Rhode Island nightclub incident - Sue god for making fire!

Forgot to add:

There is no option but to ‘let the courts sort it out’. Courts have a tendency to go a different route than the plaintiff would expect. Even if in your opinion company A should be primarily responsible, it could very well happen that the court decides company X (whom per Brutus recommendation, was not included) is the real culprit. Better to be safe than sorry, so you better cast a sufficiently wide net.

That said, I can understand the irritation with some of the stories you hear.

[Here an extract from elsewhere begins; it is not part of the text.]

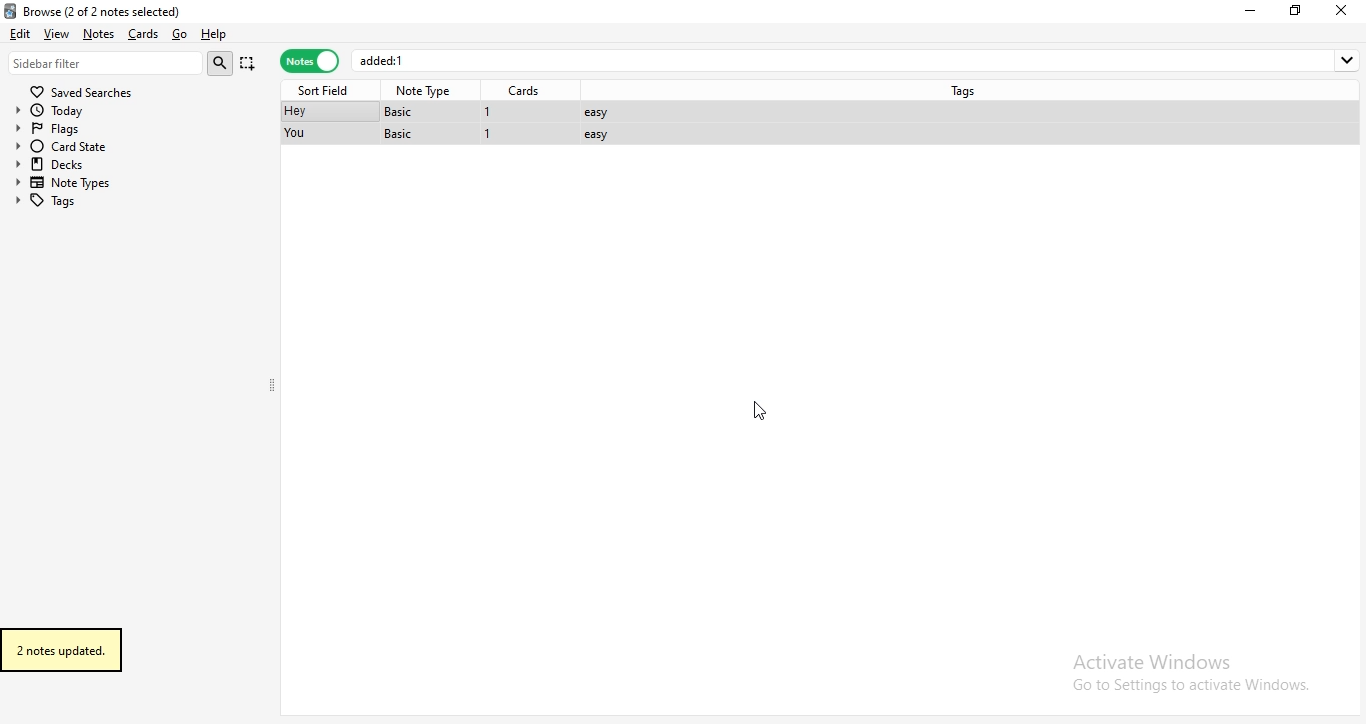 The image size is (1366, 724). I want to click on you, so click(297, 134).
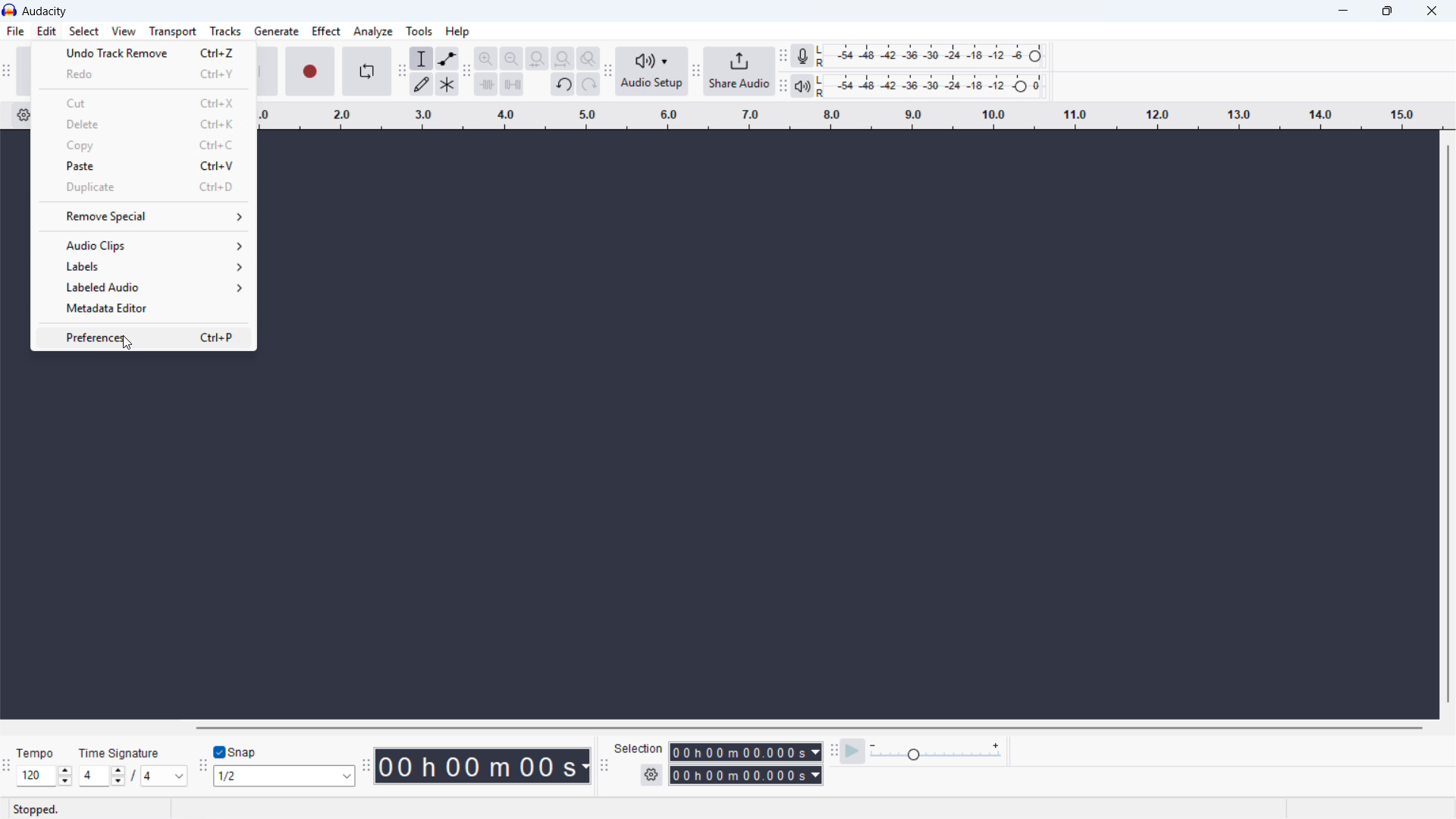 This screenshot has width=1456, height=819. I want to click on audio clips, so click(144, 245).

For one, there are indeed cases where there is just a very tenuous connection between the defendant and the accident, and where it seems to be a case of ‘deep pockets’ only.

But with respect to the costs to fend of a lawsuit, this might be more a problem with the general state of the U.S. legal system. I’m no expert on this; I just finished reading The Moral Compass of the American Lawyer by Zitrin and Langford, who give a balanced view of the current problems. While they debunk some of the criticism, they are aware of certain problems and offer suggestions for improvement (unfortunately mostly would need a change in the mind-set of organizations and institutions, which are rather hard to accomplish).

Like other folks said, it’s sometimes hard to know in advance who the responsible party is. For what it’s worth, in the case I’ve been discussing, I spent several hours poking around the web sites of the organizations in question; doing internet searches; and studying the form 990s of the one non-profit involved. But I wasn’t able to find the answer I was looking for. I finally chatted about the issue with a more experienced attorney who told me it would be malpractice not to sue all 4 entities - and sort things out later.

Derleth - It was something like ten years ago. The primary e mail system is a proprietary DOS based one, with a transition to cc:Mail in the later part of the time period we needed to search The servers (Netware 3.12) only hold 500 mg - and we could only free up two of them for this work, and the restores are about 300 meg a month, there were something on the order of 12 e-mail servers, each with its own extensive tape set. Because of the time period, we had multiple tape systems during that time, and two or three different backup software programs. Oh, and its a 15,000 person company - the to: from: list the lawyers provided is about 200 names - across all those servers. I had scripts, but the scripts didn’t take care of everything - or in fact most of the work. The restores were what took so long - as each tape needed to be restored, its contents searched via script, the hits copied out, and then a new restore over the top of the previous one. Oh, and back then, the lawyers wanted everything translated to ASCII text files and put on FLOPPY! Yep, thousands of floppies. So yes, scripting was part of the solution, but it was just time consuming and labor intensive even with the scripts.

Never, ever, ever, hang onto your mail backups any longer than needed for disaster recovery purposes.

(And yes, I was properly exempted as a proper exempt professional employee, since this is the company I had a sexual harrassment claim against, getting paid for overtime was the least of my legal concerns there. The company - a former Fortune 100, has been bought by a competator and exists no more.)

I know nothing about this case, (just what I’ve seen on the news), and even I can tell you Shell has nothing to do with it. I guess they need to be dismissed of wrong doing, but what the hell could they possibly have been responsible for?